▶ **Supplied records**
..........
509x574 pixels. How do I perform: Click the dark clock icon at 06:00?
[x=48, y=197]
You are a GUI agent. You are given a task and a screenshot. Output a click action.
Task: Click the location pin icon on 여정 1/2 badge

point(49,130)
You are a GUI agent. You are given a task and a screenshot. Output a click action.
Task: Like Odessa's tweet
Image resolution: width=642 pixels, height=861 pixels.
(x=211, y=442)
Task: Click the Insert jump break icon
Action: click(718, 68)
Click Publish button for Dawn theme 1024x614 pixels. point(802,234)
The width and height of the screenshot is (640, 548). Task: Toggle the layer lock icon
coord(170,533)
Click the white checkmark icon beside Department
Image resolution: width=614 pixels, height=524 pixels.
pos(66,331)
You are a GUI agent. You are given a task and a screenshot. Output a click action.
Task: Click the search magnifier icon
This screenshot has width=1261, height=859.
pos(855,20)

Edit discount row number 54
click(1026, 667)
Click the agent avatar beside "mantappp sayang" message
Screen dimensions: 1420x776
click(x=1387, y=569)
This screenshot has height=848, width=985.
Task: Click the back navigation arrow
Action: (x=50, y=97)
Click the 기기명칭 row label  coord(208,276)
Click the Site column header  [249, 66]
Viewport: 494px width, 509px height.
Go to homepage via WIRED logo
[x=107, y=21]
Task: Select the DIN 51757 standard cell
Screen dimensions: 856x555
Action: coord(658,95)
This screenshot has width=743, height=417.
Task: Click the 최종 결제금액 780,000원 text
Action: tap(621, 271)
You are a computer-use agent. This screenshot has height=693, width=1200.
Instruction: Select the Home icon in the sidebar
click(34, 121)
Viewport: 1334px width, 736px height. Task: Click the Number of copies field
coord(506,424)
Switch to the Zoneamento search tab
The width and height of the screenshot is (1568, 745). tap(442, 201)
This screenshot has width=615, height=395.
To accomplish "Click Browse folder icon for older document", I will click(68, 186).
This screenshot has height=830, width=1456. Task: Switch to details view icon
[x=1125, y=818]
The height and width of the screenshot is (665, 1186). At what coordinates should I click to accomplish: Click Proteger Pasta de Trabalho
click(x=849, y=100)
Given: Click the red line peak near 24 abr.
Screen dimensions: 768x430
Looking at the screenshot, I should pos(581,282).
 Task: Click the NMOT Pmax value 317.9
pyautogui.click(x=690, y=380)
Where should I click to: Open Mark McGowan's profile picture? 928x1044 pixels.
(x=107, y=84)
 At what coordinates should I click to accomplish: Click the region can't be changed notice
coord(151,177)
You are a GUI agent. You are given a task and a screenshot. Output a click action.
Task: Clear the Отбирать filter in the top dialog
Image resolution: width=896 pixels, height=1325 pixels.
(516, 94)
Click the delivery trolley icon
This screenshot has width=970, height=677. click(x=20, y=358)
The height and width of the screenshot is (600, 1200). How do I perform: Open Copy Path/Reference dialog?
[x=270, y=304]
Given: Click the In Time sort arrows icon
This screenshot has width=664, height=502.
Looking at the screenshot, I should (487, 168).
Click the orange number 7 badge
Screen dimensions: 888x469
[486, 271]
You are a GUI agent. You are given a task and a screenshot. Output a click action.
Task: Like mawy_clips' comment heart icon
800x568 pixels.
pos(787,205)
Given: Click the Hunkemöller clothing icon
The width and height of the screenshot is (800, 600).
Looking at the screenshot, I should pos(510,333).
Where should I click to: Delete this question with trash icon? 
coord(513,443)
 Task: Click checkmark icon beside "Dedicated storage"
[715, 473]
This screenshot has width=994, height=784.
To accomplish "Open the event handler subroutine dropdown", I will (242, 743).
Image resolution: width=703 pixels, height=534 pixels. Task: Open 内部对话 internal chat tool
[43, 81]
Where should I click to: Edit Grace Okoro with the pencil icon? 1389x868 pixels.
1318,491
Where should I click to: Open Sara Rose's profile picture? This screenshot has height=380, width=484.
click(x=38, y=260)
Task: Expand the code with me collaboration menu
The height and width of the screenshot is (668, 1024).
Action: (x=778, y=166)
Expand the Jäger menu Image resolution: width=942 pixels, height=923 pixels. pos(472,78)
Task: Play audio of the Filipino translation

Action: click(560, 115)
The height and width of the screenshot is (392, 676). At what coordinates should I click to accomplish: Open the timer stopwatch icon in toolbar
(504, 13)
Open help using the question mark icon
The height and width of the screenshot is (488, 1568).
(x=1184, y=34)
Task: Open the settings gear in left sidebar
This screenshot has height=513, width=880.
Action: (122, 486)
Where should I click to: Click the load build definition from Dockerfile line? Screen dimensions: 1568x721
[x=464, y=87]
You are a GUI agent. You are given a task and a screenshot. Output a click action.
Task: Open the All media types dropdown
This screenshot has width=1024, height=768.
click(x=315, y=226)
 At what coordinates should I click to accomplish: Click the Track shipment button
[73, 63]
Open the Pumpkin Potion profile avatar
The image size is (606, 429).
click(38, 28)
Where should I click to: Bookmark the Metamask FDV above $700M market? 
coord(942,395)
..........
Reproduce the entries above in full by retyping them exactly.

509x574 pixels. How do I perform: Click the dark clock icon at 06:00?
[x=48, y=197]
You are a GUI agent. You are given a task and a screenshot. Output a click action.
Task: Click the location pin icon on 여정 1/2 badge

point(49,130)
You are a GUI agent. You are given a task and a screenshot. Output a click action.
Task: Like Odessa's tweet
Image resolution: width=642 pixels, height=861 pixels.
(x=211, y=442)
Task: Click the Insert jump break icon
Action: click(718, 68)
Click Publish button for Dawn theme 1024x614 pixels. point(802,234)
The width and height of the screenshot is (640, 548). Task: Toggle the layer lock icon
coord(170,533)
Click the white checkmark icon beside Department
Image resolution: width=614 pixels, height=524 pixels.
pos(66,331)
You are a GUI agent. You are given a task and a screenshot. Output a click action.
Task: Click the search magnifier icon
This screenshot has width=1261, height=859.
pos(855,20)

Edit discount row number 54
click(1026, 667)
Click the agent avatar beside "mantappp sayang" message
Screen dimensions: 1420x776
click(x=1387, y=569)
This screenshot has height=848, width=985.
Task: Click the back navigation arrow
Action: (x=50, y=97)
Click the 기기명칭 row label  coord(208,276)
Click the Site column header  [249, 66]
Viewport: 494px width, 509px height.
Go to homepage via WIRED logo
[x=107, y=21]
Task: Select the DIN 51757 standard cell
Screen dimensions: 856x555
Action: coord(658,95)
This screenshot has width=743, height=417.
Task: Click the 최종 결제금액 780,000원 text
Action: tap(621, 271)
You are a computer-use agent. This screenshot has height=693, width=1200.
Instruction: Select the Home icon in the sidebar
click(34, 121)
Viewport: 1334px width, 736px height. Task: Click the Number of copies field
coord(506,424)
Switch to the Zoneamento search tab
The width and height of the screenshot is (1568, 745). tap(442, 201)
This screenshot has width=615, height=395.
To accomplish "Click Browse folder icon for older document", I will click(68, 186).
This screenshot has height=830, width=1456. Task: Switch to details view icon
[x=1125, y=818]
The height and width of the screenshot is (665, 1186). At what coordinates should I click to accomplish: Click Proteger Pasta de Trabalho
click(x=849, y=100)
Given: Click the red line peak near 24 abr.
Screen dimensions: 768x430
Looking at the screenshot, I should pos(581,282).
 Task: Click the NMOT Pmax value 317.9
pyautogui.click(x=690, y=380)
Where should I click to: Open Mark McGowan's profile picture? 928x1044 pixels.
(x=107, y=84)
 At what coordinates should I click to accomplish: Click the region can't be changed notice
coord(151,177)
You are a GUI agent. You are given a task and a screenshot. Output a click action.
Task: Clear the Отбирать filter in the top dialog
Image resolution: width=896 pixels, height=1325 pixels.
(516, 94)
Click the delivery trolley icon
This screenshot has width=970, height=677. click(x=20, y=358)
The height and width of the screenshot is (600, 1200). How do I perform: Open Copy Path/Reference dialog?
[x=270, y=304]
Given: Click the In Time sort arrows icon
This screenshot has width=664, height=502.
Looking at the screenshot, I should (487, 168).
Click the orange number 7 badge
Screen dimensions: 888x469
[486, 271]
You are a GUI agent. You are given a task and a screenshot. Output a click action.
Task: Like mawy_clips' comment heart icon
800x568 pixels.
pos(787,205)
Given: Click the Hunkemöller clothing icon
The width and height of the screenshot is (800, 600).
Looking at the screenshot, I should pos(510,333).
Where should I click to: Delete this question with trash icon? 
coord(513,443)
 Task: Click checkmark icon beside "Dedicated storage"
[715, 473]
This screenshot has width=994, height=784.
To accomplish "Open the event handler subroutine dropdown", I will (242, 743).
Image resolution: width=703 pixels, height=534 pixels. Task: Open 内部对话 internal chat tool
[43, 81]
Where should I click to: Edit Grace Okoro with the pencil icon? 1389x868 pixels.
1318,491
Where should I click to: Open Sara Rose's profile picture? This screenshot has height=380, width=484.
click(x=38, y=260)
Task: Expand the code with me collaboration menu
The height and width of the screenshot is (668, 1024).
Action: (x=778, y=166)
Expand the Jäger menu Image resolution: width=942 pixels, height=923 pixels. pos(472,78)
Task: Play audio of the Filipino translation

Action: click(560, 115)
The height and width of the screenshot is (392, 676). At what coordinates should I click to accomplish: Open the timer stopwatch icon in toolbar
(504, 13)
Open help using the question mark icon
The height and width of the screenshot is (488, 1568).
(x=1184, y=34)
Task: Open the settings gear in left sidebar
This screenshot has height=513, width=880.
Action: (122, 486)
Where should I click to: Click the load build definition from Dockerfile line? Screen dimensions: 1568x721
[x=464, y=87]
You are a GUI agent. You are given a task and a screenshot. Output a click action.
Task: Open the All media types dropdown
This screenshot has width=1024, height=768.
click(x=315, y=226)
 At what coordinates should I click to accomplish: Click the Track shipment button
[73, 63]
Open the Pumpkin Potion profile avatar
The image size is (606, 429).
click(38, 28)
Where should I click to: Bookmark the Metamask FDV above $700M market? 
coord(942,395)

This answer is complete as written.